Não por vir do Velho Mundo, mas por ser o Papa, sim, com certeza. Já não é o primeiro que cá vem: já cá esteve Paulo VI, João Paulo II, Bento XVI. Portanto, é um quarto. E não estou a dizer que já se torna visita habitual, mas é sempre muito bem-vindo e reforça um ponto muito importante da mensagem de Fátima e dos testemunhos dos pastorinhos - da Jacinta em particular, mas também dos outros dois - que era a ligação ao Papa. É muito interessante como aquelas crianças da serra de Aire, em 1917, já sentiam tanto a importância de rezar pelo Papa, de pedir para que tudo corresse bem com ele. É muito interessante! E então nesta terceira parte do chamado segredo, que foi revelado da última vez que cá veio o Papa João Paulo II, a irmã Lúcia, enfim, que escreveu depois o documento, já liga tudo muito ao Papa, que vai percorrendo um percurso cada vez mais complicado, mais difícil, até que depois seria mesmo morto. E o Papa João Paulo II, quando foi o assassinato, que não foi assassinato, resolveu a questão assim, pronto: era para ser mas não foi, porque a Senhora desviou a bala.

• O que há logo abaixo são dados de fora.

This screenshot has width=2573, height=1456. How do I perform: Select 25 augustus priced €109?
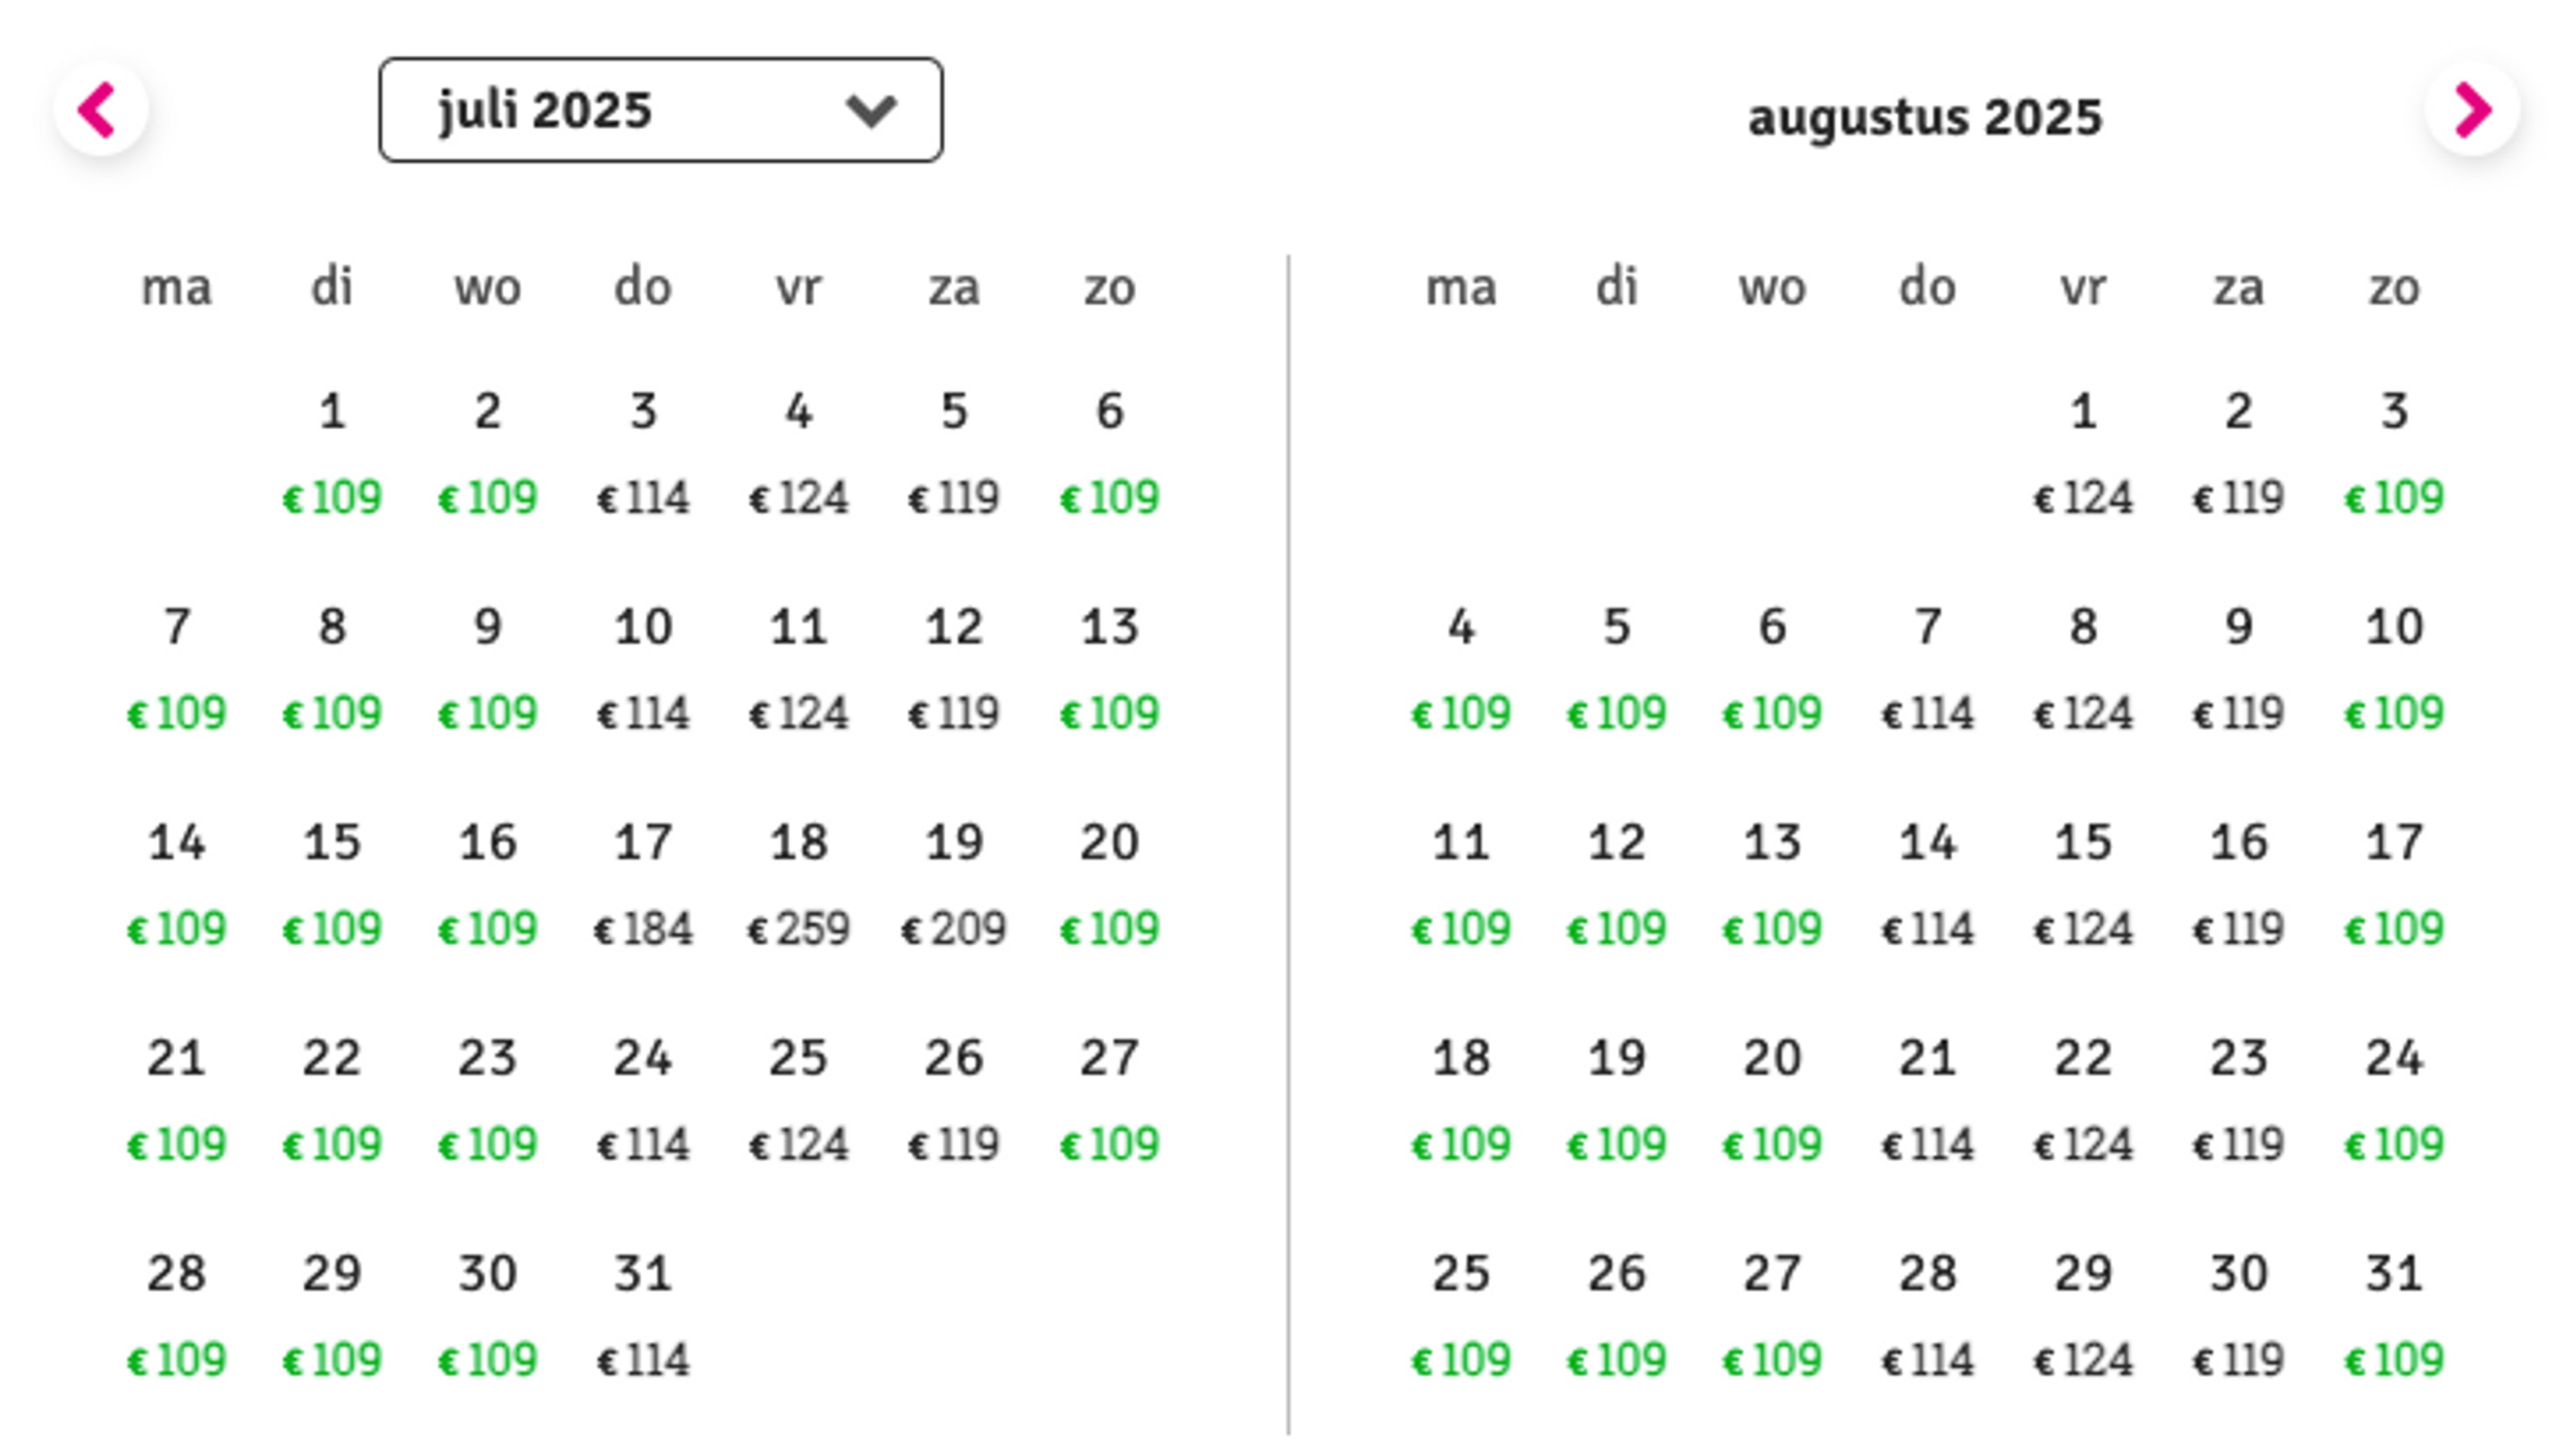click(x=1461, y=1315)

É curioso como a fé e a diplomacia voltam a juntar-se quando o Presidente Marcelo Rebelo de Sousa convidou há dias na cimeira em Brasília os líderes dos países da CPLP a virem a Fátima no centenário, já no próximo ano.

Em todos os países da CPLP a presença de Fátima, o catolicismo com este fortíssimo tom mariano, é real, é patente. Basta lá ir, não é? Portanto, está muito bem. Aliás, até há uma coincidência curiosa: é que tanto são os 100 anos de Fátima como é também a comemoração tricentenária da Aparecida, daquela pequenina imagem da Nossa Senhora da Conceição que apareceu perto de São Paulo. E assim como em Fátima há um monumento da Senhora da Aparecida, que lá está agora, também na Aparecida há um monumento - e vi-o ainda em Setembro, muito bonito, muito digno - à Senhora de Fátima. É a mesma Senhora, mas dos dois lados do Atlântico.